● **What you are asked to do**
Your task is to retype, exactly and without pictures, the line holding "Where should I" and each line that follows it to the end of the entries.

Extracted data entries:

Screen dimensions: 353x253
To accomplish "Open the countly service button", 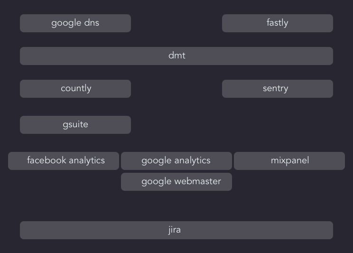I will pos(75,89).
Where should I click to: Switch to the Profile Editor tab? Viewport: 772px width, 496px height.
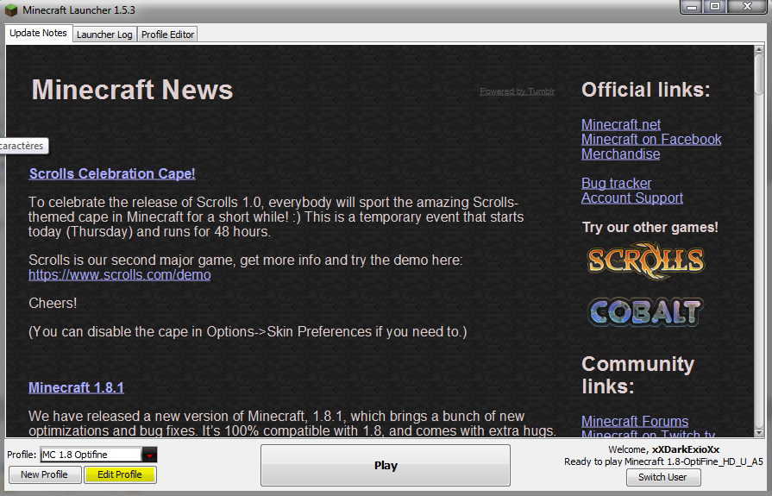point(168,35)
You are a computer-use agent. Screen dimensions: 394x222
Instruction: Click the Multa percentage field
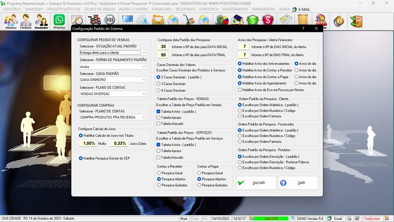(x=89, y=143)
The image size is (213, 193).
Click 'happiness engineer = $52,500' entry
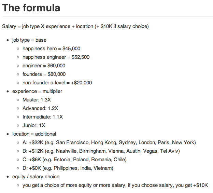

● **Task solution**
Where should I click to: Switch to the Profile Editor tab? Viewport: 772px width, 496px height.
point(168,35)
You are a computer-use agent. Screen dimensions: 394x222
Instruction: Click the Multa percentage field
(x=89, y=143)
The image size is (213, 193).
Click 'happiness engineer = $52,500' entry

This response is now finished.